中文摘要：

目的研究超顺磁氧化铁（SPIO）标记对大鼠脂肪干细胞（ADSCs）向肝样细胞诱导分化的影响。方法0．25％Ⅱ型胶原酶消化SD大鼠脂肪组织，获取原代ADSCs。采用多聚赖氨酸（PLL）介导SPIO（25μg／m1）标记ADSCs，以肝细胞生长因子（HGF）作为主要诱导因子，分成标记-诱导组、未标记-诱导组、标记-未诱导组及未标记-未诱导组，后2组分别作为对照。光学显微镜检测标记细胞内的铁摄取。台盼兰染色评价ADSCs的细胞活力。SPIO标记-诱导组和未标记-诱导组细胞均向肝样细胞诱导分化。分别在诱导前、诱导后7、14、21d糖原染色分析肝样细胞内糖原储存；免疫细胞化学染色和RT—PCR分析肝样细胞内白蛋白（ALB）的表达。结果ADSCs胞浆内铁标记率为100％。SPIO标记组与未标记组的细胞活力差异无统计学意义（p〉0．05）。标记诱导组与未标记诱导组在诱导后14d细胞胞浆糖原染色均为阳性；诱导21d后，2组细胞胞浆内染色阳性的细胞增多。14、21d ALB mRNA和蛋白表达水平逐渐增强。结论SPIO标记对大鼠ADSCs的生长及其向肝样细胞诱导分化无明显影响。

英文摘要：

Objective To investigate the effects of intracellular magnetic labeling of stem cells with superparamagnetic iron oxide （SPIO） on the cell differentiation capability into hepatocyte-like ceils. Methods Adipose- derived stem cells （ADSCs） were obtained from the inguinal fat tissue of Sprague-Dawley rats. ADSCs were labeled with co-incubation of poly-l-lysine （PLL） and SPIO （25 μg/mL）. Intracellular iron uptake was analyzed qualitatively with light microscopy. The viability of ADSCs was evaluated with trypan blue staining.

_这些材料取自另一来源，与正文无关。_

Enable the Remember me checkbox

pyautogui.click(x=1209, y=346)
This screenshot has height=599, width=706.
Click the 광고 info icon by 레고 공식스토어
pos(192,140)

SPIO-labeled and unlabled ADSCs were subjected to differentiate into hepatocyte-like cells with hepatocyte growth factor （HGF）. Liver marker gene such as albumin （ALB） was analyzed by RT-PCR. The cell viability between the labeled cell group and unlabeled cell group adopted two independent sample t-Test. Results Light microscopy results revealed intracytoplasmic iron uptake and nearly 100% of cell labeling efficiency, SPIO-labeled ADSCs had an unaltered viability as compared with unlabeled ADSCs （P〉0.05）. After induction,glycogen storage within cytoplasm can be found in the two group on 14 d and 21 d, and the cells with positive staining increased on day 21. The two groups both express the ALB on 14 d and 21 d, which expressed higher on 21 d. Conclusion Intracellular magnetic labeling with SPIO did not affect the viability and capability of ADSCs to differentiate into hepatocyte-like cells.